生活スタイルが変わってくると,これまでになかった疾患が生まれてきます.先日,任天堂からSwitchという新しいゲーム機が発売されましたが,テレビゲームが原因で起きる疾患もその1つです.アメリカでは,テレビゲームのことを「Nintendo」という通称で呼ぶ人が多く,その名前が疾患名としても使われています.
ある日曜日のこと,外傷の既往がない29歳の研修医が右肩に激痛を訴え,リウマチ科の同僚に相談しました.Patte’s testが陽性であったことから,右の棘下筋に限局した腱の炎症であると診断されました.彼は前日にWiiのテニスのゲームを数時間行ったそうで,それが原因と考えられたことから,この症状はAcute Wiiitis(Wii炎症)と命名されました.ゲームに夢中になると,実際のテニスのように疲労を感じることがなく,普段あまり使わない筋肉を長時間使用してしまうために起こる,という考察がなされています.Wiiのゲームにはゴルフや野球,ボクシングなどさまざまな種類があり,症状に応じてWii肘,Wii膝などという呼び方もされるようです.ちなみに,この研修医は1週間のゲーム禁止とイブプロフェンの内服で完治したそうです1).さらに,ゲームで長時間座っていたことによる下肢,臀部から下大静脈にいたる一連の血栓症についてもWii炎症の亜型と認識されています2).

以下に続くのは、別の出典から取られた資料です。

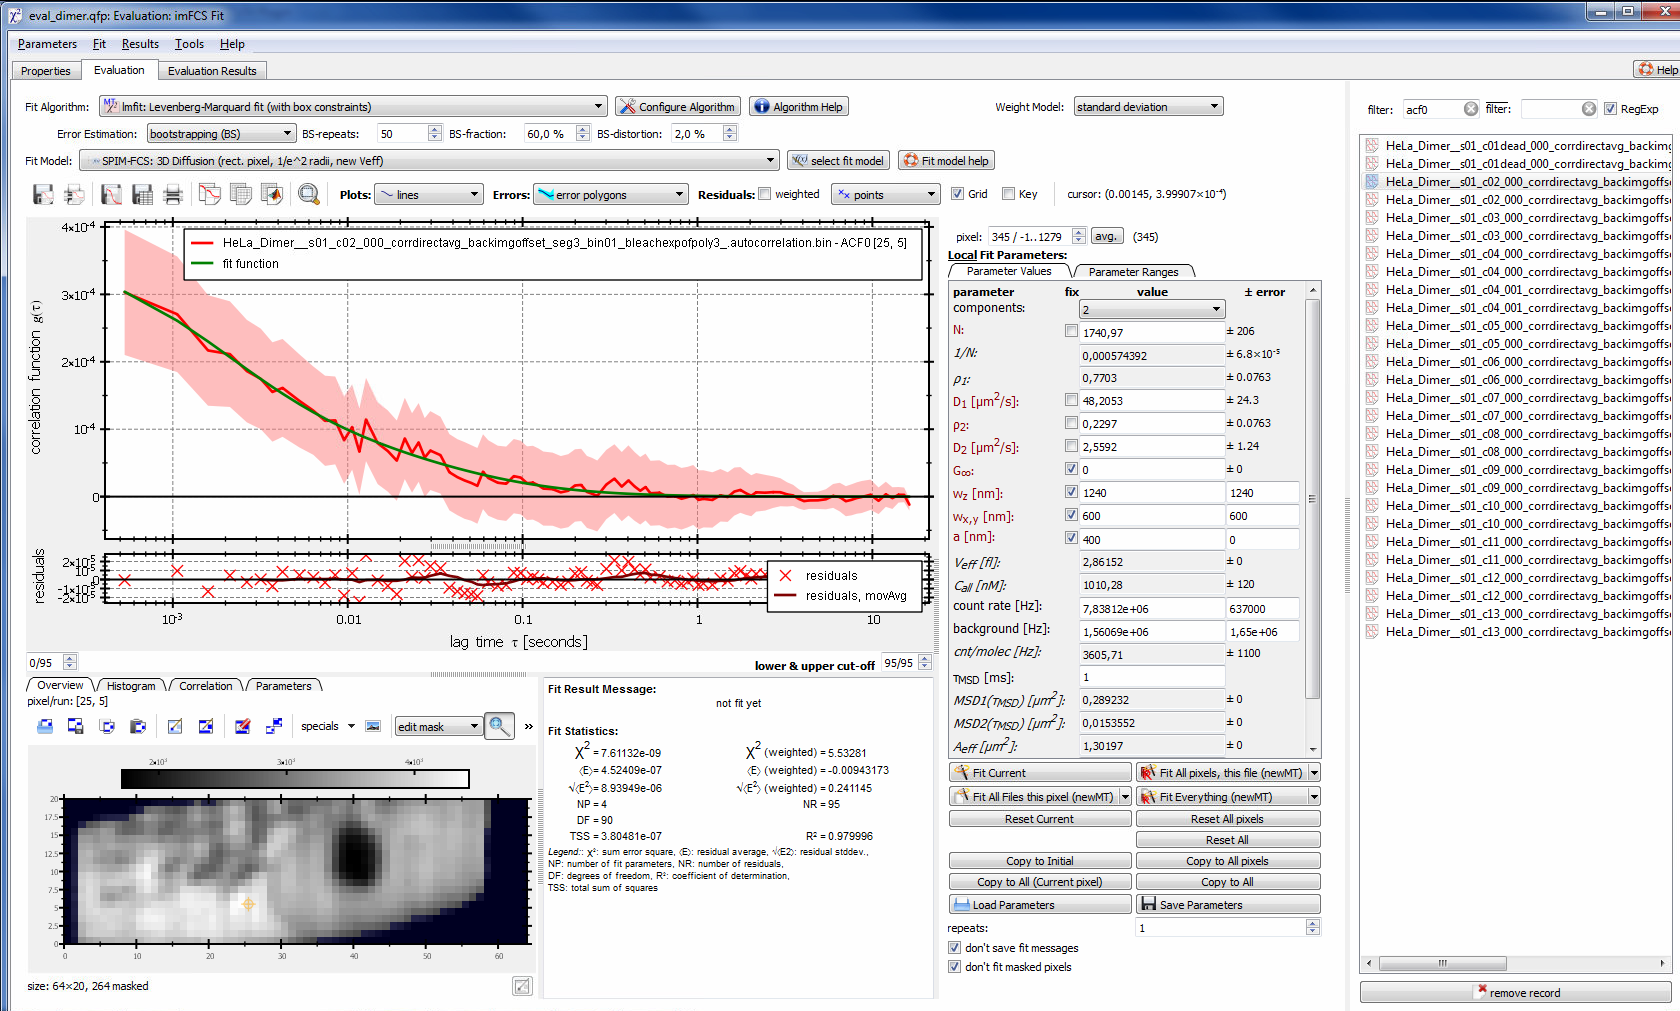This screenshot has height=1011, width=1680.
Task: Open the Fit Algorithm dropdown
Action: [x=354, y=107]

よく似た話では,35歳の女性が初めて5時間も熱中してゲームをし,翌日右母指の伸筋腱に疼痛を訴えたそうです.これもゲームで親指を激しく動かしたために起きたと考えられ,Nintendinitis(任天堂炎症)と命名されています3).ふざけた名前だと言うなかれ,両方とも権威ある医学雑誌New England Journal of Medicineに掲載された立派な疾患概念です.
ほかにも,ゲームをやっていると時間を忘れ,トイレに行くことをも我慢するために,排泄機能の失調をきたし,昼間尿失禁や便失禁が起きることも報告されています.まだ日本ではそれほどではありませんが,欧米では結構社会問題となっているようです4,5).ゲームもほどほどにしたいものです.